Day 265: “I Will Always Love You” – Whitney Houston, The Bodyguard Soundtrack, 1992
Last night, I went to my first ever Summer Jam, and it was awesome. It was everything I hoped for: a hip-hop block party on steroids, a moment for New York rap to celebrate itself, a concert that felt like a trip through the radio dial. As much fun as it was, though, with as many great “oh shit” moments of people coming onstage as I got to witness, I couldn’t help imagining how amazing it would have been to see someone at the absolute pinnacle of their career taking their stage, as happened in 2008 when Kanye West and Lil Wayne were both on the bill, nine months after Graduation and a week before Tha Carter III, respectively.

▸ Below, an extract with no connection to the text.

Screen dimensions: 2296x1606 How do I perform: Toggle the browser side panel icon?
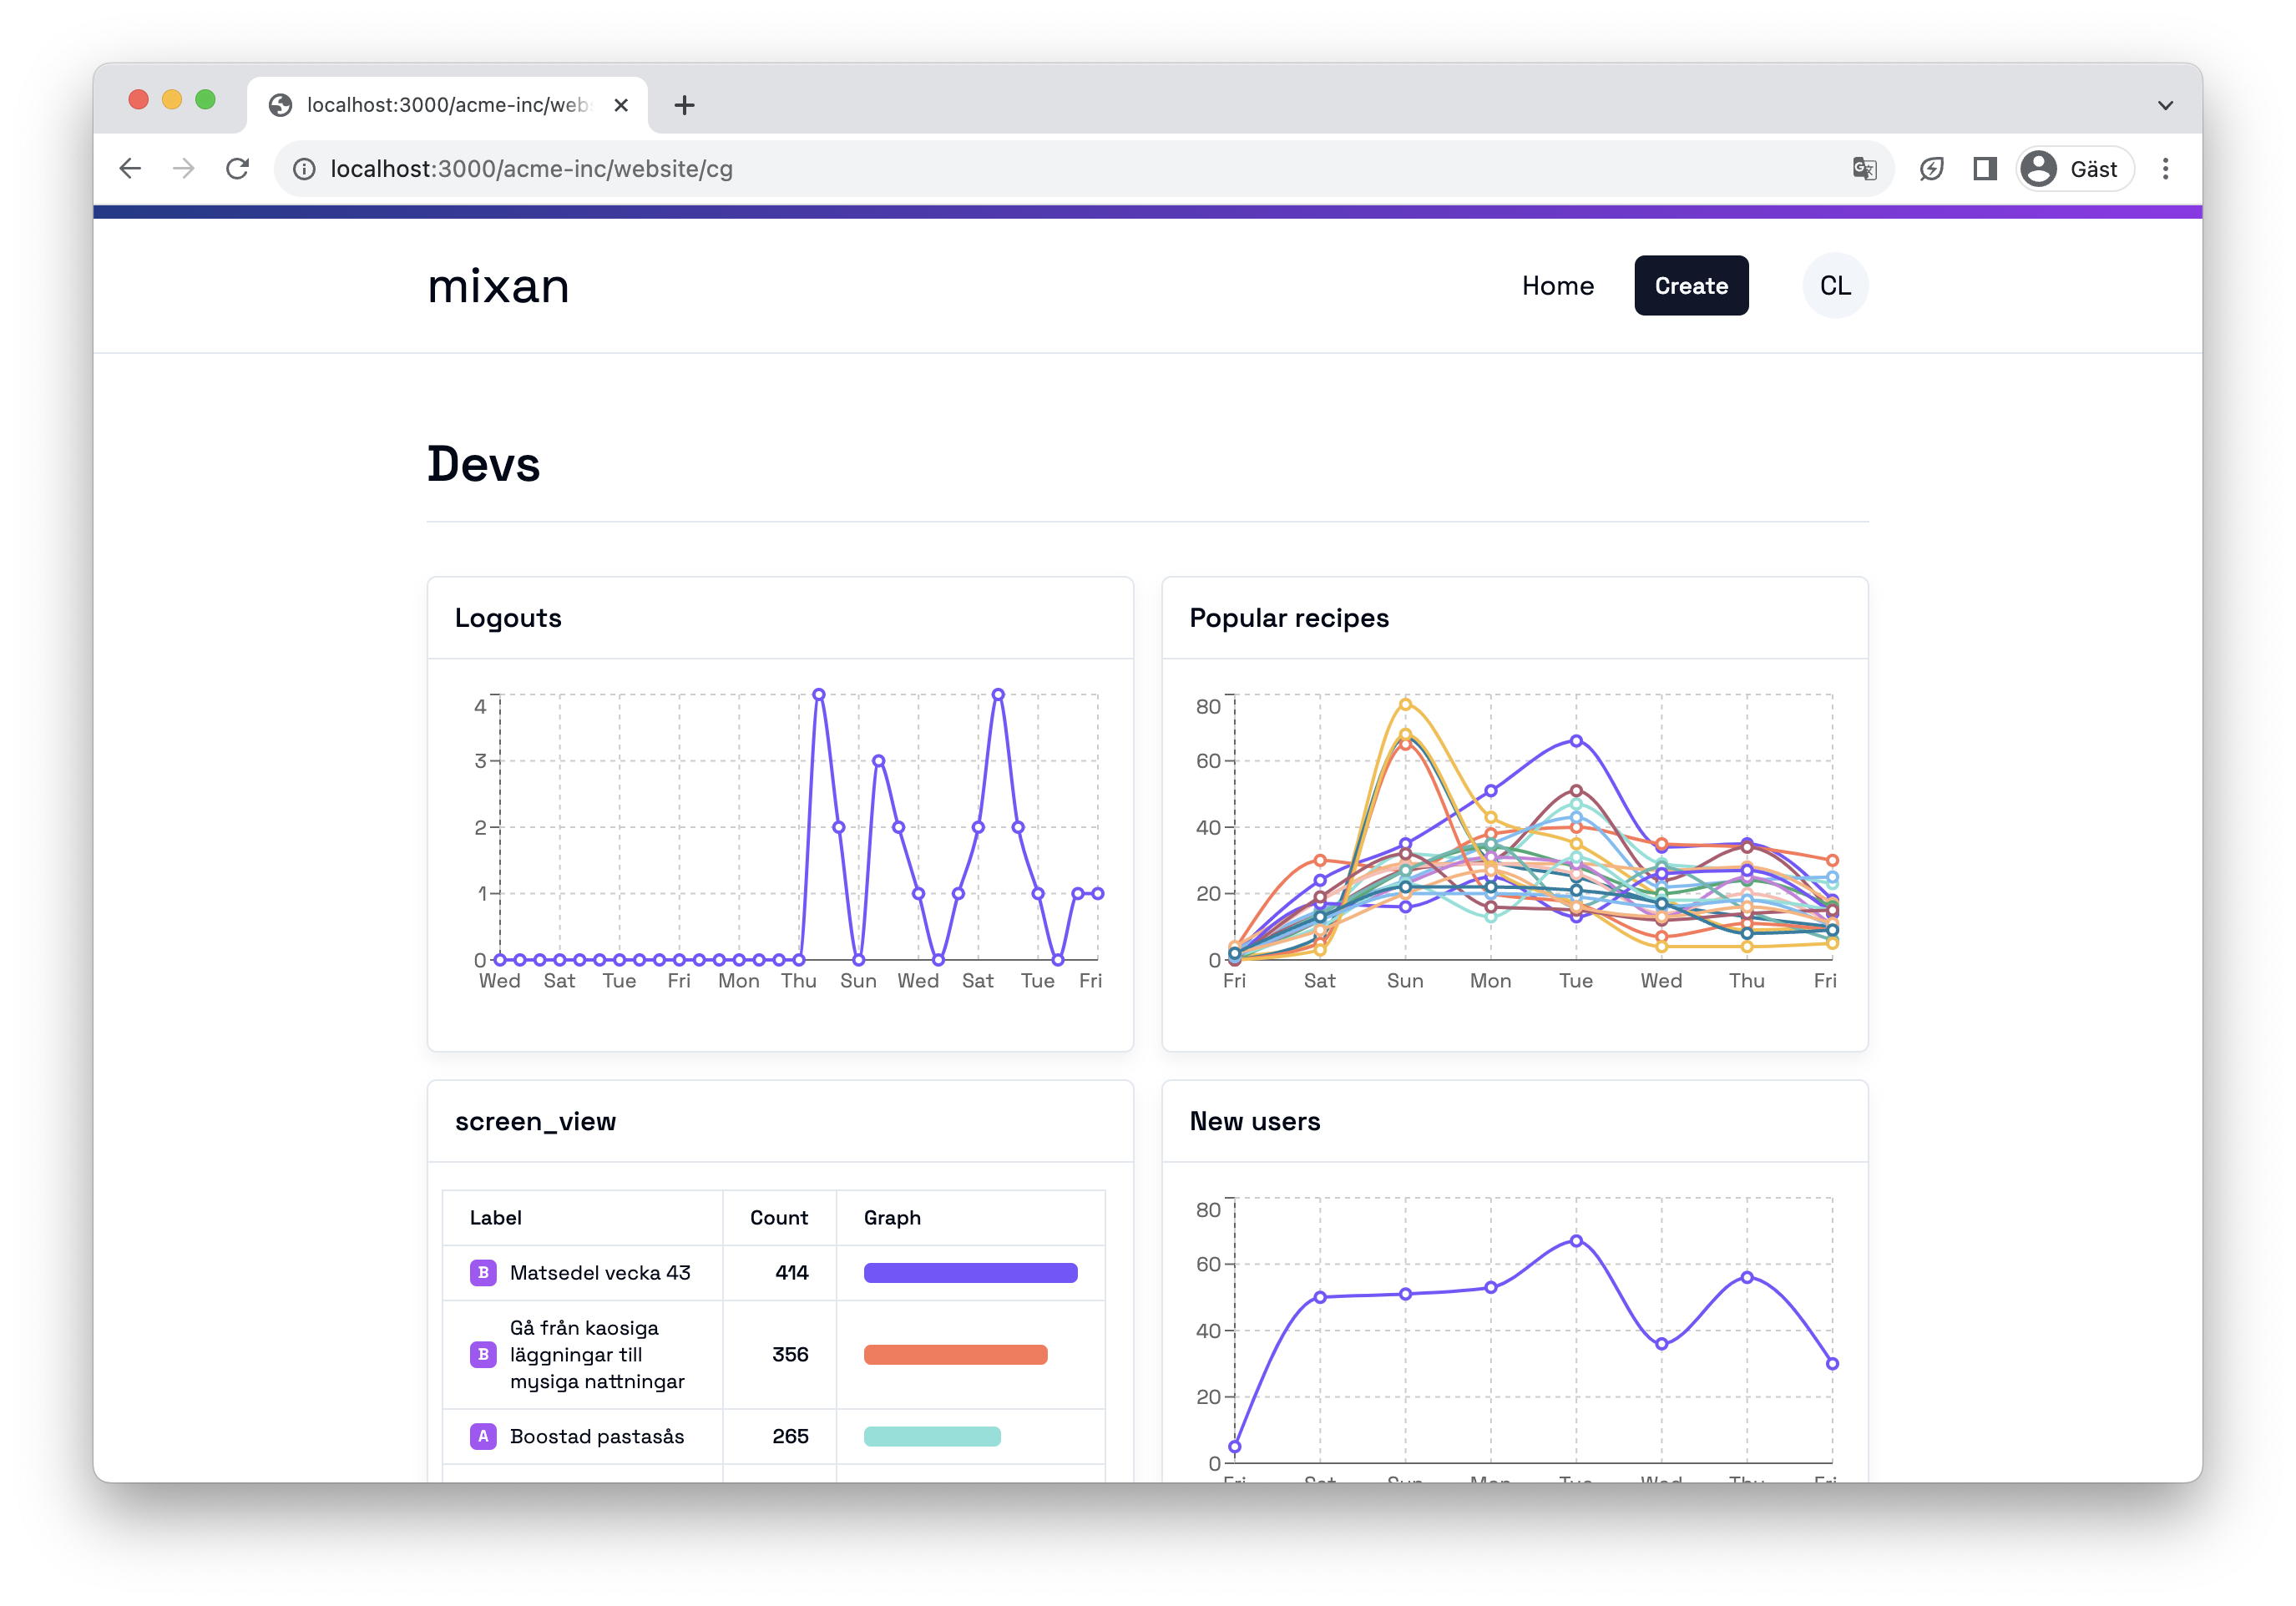[1985, 169]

Last night, I kept picturing that legendary performance, which was one of the first moments I remember reliving via YouTube recap. It had struck me as instantly iconic, despite mixed reviews. New Jersey’s Star-Ledger quipped that Wayne “was confident enough to spend much of his Summer Jam set messing around—picking out rudimentary riffs on his guitar and stringing together sexually explicit rhymes.” MTV News said that D-Block and T-Pain “stole the show,” but the recap did note that:
Lil Wayne got the loudest cheers. He kicked his set off with “A Milli,” an agitated gumbo of metaphors and Weezy’s raw-dog presence. Wayne’s set held the guests to a minimum. Playaz Circle’s Tity Boi came out for the well-received “Duffle Bag Boy,” and Kanye helped him close out on the remix to “Lollipop,” a rousing Wayne highlight. The Birdman Jr. once again performed his naughty ode to oral sex, “Pu— Monster.”
Tity Boi again showed up last night to perform “Deads” and “Good Drank” with Migos, which was pretty sick. But if Wayne had been there, well—then again, there has never been another stage exit like this. To this day, when I hear Whitney Houston’s voice belting “I Will Always Love You,” I think of Lil Wayne, who, in this moment, made this song his own. A week before Tha Carter III, with “Lollipop” sitting on top of the charts, Lil Wayne was the biggest artist in the world, and this was his stage. Never mind that plenty of New Yorkers still hadn’t come around on this Southern rap weirdo, could still not wrap their heads around the thought that he could spit as hard as any rapper from New York. He was bigger than that now. Of course the crowd would have to love him forever.